→ Required work
Continue the abstract on developing rule-based credit-card systems with the genetic algorithm, starting right after its final sentence.

→ Given text
◇ ◇ ◇ ◇ ◇

© 1992 by Institute of Mathematics and its Applications
Developing rule-based systems for credit-card applications from data with the genetic algorithm
Computer Studies and Mathematics Department, Bristol Polytechnic Bristol BS16 1QY
Received on 1 July 1991. Learning a set of rules from data is basically a problem of classifying the fields of data available and combining them to give the best prediction of the goal variable. A suitable cost function for this problem is supplied by information theory in the form of information entropy. Limiting the number of classes for each field to a relatively small number, and allowing the user to define when the predictive value of a class can be considered irrelevant, can avoid the generation of a set of rules that contains a lot of irrelevant information embodied in the data.

◇ ◇ ◇ ◇ ◇

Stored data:
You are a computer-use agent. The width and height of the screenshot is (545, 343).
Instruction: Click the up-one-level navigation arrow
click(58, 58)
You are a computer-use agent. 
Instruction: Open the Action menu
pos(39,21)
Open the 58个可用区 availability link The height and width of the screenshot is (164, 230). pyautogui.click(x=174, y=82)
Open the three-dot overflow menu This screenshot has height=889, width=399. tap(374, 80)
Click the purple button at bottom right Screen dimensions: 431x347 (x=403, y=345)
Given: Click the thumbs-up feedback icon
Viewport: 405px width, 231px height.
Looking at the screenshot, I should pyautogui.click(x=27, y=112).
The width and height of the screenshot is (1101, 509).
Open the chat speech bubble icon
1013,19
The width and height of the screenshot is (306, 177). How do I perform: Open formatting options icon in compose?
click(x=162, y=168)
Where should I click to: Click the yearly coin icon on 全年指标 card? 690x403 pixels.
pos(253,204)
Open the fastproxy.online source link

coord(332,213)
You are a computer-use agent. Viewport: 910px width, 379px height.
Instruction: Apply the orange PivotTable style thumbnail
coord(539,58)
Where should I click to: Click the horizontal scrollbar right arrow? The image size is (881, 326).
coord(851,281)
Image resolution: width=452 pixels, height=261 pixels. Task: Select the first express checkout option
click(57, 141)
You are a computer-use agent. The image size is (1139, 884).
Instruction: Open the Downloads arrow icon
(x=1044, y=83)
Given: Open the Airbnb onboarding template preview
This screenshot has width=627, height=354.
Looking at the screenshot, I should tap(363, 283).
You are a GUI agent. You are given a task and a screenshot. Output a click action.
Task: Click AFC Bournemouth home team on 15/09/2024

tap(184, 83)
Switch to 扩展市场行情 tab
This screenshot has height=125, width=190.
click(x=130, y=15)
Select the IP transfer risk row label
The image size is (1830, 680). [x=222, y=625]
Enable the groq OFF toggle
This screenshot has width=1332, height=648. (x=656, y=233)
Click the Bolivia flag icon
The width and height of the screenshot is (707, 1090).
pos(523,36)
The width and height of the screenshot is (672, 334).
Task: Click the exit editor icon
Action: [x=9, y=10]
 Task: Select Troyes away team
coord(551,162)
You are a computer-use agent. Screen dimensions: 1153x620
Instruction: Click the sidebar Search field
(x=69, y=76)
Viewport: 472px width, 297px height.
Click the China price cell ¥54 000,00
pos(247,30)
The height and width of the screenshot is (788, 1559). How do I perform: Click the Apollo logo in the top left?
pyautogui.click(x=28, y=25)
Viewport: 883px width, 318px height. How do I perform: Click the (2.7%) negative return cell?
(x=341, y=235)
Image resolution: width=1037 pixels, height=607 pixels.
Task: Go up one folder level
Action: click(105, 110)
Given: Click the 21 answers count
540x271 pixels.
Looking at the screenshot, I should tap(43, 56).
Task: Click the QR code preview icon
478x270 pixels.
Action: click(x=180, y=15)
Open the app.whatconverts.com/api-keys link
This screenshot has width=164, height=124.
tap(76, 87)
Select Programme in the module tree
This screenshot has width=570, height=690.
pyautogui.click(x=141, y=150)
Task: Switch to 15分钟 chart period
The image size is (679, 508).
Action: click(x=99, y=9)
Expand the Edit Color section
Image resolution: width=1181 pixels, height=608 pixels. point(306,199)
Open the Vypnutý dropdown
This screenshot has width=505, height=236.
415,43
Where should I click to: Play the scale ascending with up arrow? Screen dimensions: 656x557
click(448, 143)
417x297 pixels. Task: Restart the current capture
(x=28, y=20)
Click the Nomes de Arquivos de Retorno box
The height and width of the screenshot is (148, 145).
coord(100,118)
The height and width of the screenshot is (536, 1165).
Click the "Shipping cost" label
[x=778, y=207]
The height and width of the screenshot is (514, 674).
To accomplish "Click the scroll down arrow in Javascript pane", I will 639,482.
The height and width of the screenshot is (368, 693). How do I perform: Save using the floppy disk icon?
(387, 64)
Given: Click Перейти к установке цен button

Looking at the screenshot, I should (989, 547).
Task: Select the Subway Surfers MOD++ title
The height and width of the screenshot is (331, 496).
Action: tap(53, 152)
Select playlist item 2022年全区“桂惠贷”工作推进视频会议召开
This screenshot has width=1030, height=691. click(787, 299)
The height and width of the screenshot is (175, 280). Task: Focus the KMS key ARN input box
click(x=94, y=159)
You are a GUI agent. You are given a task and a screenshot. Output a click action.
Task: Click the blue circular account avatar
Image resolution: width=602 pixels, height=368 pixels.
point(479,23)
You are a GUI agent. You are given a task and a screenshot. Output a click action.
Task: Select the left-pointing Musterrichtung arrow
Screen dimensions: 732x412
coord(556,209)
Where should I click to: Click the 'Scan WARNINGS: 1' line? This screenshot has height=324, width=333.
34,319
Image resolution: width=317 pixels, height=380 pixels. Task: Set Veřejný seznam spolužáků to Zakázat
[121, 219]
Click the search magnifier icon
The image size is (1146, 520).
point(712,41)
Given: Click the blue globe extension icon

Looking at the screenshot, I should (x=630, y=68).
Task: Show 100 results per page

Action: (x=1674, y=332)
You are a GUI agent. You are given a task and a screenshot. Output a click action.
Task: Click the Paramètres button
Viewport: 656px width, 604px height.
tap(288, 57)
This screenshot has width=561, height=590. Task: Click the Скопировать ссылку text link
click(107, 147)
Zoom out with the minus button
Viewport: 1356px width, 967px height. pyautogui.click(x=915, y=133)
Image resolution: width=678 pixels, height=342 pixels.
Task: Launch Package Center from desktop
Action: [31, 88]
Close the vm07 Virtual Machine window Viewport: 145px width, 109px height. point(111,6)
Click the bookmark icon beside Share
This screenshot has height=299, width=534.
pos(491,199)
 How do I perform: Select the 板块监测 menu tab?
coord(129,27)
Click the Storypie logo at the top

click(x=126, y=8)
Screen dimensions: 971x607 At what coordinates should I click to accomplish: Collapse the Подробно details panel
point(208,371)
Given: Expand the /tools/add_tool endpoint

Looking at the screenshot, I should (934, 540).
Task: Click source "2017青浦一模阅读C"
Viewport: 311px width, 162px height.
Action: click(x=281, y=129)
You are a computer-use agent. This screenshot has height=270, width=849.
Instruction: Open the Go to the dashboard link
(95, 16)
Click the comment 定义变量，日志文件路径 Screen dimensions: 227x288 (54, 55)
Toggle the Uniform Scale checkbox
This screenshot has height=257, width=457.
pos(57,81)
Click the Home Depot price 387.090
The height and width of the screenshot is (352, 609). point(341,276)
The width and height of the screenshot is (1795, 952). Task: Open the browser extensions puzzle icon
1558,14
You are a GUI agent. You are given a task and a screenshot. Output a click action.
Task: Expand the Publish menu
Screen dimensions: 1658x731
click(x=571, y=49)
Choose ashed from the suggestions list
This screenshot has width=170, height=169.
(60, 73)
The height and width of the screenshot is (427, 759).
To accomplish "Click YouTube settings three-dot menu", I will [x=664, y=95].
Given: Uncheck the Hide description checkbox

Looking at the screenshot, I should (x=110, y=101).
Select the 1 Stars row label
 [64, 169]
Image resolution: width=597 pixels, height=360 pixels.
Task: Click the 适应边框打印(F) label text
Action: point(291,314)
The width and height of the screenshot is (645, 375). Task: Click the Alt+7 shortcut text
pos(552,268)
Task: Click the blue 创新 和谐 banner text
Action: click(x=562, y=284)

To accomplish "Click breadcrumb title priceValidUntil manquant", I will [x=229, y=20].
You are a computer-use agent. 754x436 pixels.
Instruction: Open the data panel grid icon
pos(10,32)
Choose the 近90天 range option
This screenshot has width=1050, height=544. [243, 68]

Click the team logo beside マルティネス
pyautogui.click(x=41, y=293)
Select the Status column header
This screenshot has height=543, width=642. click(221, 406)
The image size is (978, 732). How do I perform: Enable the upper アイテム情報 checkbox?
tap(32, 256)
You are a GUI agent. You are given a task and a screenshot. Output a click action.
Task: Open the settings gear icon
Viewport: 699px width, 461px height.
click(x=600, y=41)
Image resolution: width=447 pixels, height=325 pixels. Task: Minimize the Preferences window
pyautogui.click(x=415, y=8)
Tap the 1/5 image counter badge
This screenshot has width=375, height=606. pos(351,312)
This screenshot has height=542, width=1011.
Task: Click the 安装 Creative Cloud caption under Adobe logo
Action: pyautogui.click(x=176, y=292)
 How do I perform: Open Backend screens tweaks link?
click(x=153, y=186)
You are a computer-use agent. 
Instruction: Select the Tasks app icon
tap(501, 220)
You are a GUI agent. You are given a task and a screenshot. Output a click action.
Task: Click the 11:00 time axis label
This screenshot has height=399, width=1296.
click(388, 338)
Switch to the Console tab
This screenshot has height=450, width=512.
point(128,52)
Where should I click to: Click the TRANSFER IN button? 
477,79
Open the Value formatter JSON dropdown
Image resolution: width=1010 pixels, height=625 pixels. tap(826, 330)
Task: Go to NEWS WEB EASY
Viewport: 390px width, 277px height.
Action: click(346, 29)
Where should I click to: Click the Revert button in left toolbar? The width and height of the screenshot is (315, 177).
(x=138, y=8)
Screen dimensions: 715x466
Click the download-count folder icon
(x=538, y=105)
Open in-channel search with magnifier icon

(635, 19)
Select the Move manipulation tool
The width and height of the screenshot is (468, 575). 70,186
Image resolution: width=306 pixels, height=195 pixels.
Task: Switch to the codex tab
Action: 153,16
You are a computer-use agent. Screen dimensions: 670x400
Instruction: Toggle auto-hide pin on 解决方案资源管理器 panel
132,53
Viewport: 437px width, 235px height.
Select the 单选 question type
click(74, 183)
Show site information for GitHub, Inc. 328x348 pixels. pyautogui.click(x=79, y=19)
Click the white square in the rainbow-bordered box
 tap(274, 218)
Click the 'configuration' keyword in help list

◇ ◇ ◇ ◇ ◇

→ Output
The genetic algorithm uses a technique analogous to natural evolution to search a large space of possible solutions for a near-optimum one. The search is conducted by evaluating a number of randomly generated possible solutions from the space, and then repeatedly selecting a number of pairs of these solutions with a probability proportional to their value, forming new solutions from the pairs using operators such as crossover and mutation, evaluating the new solutions, and replacing old solutions with them. Such a search requires thousands of evaluations in order to converge. To accelerate the process, a system has been built on a large multi-processing computer and will run on a Transputer-based parallel database engine.
The rule-based systems are being built in collaboration with TSB Trustcard, and are an application of current research to problems of credit control.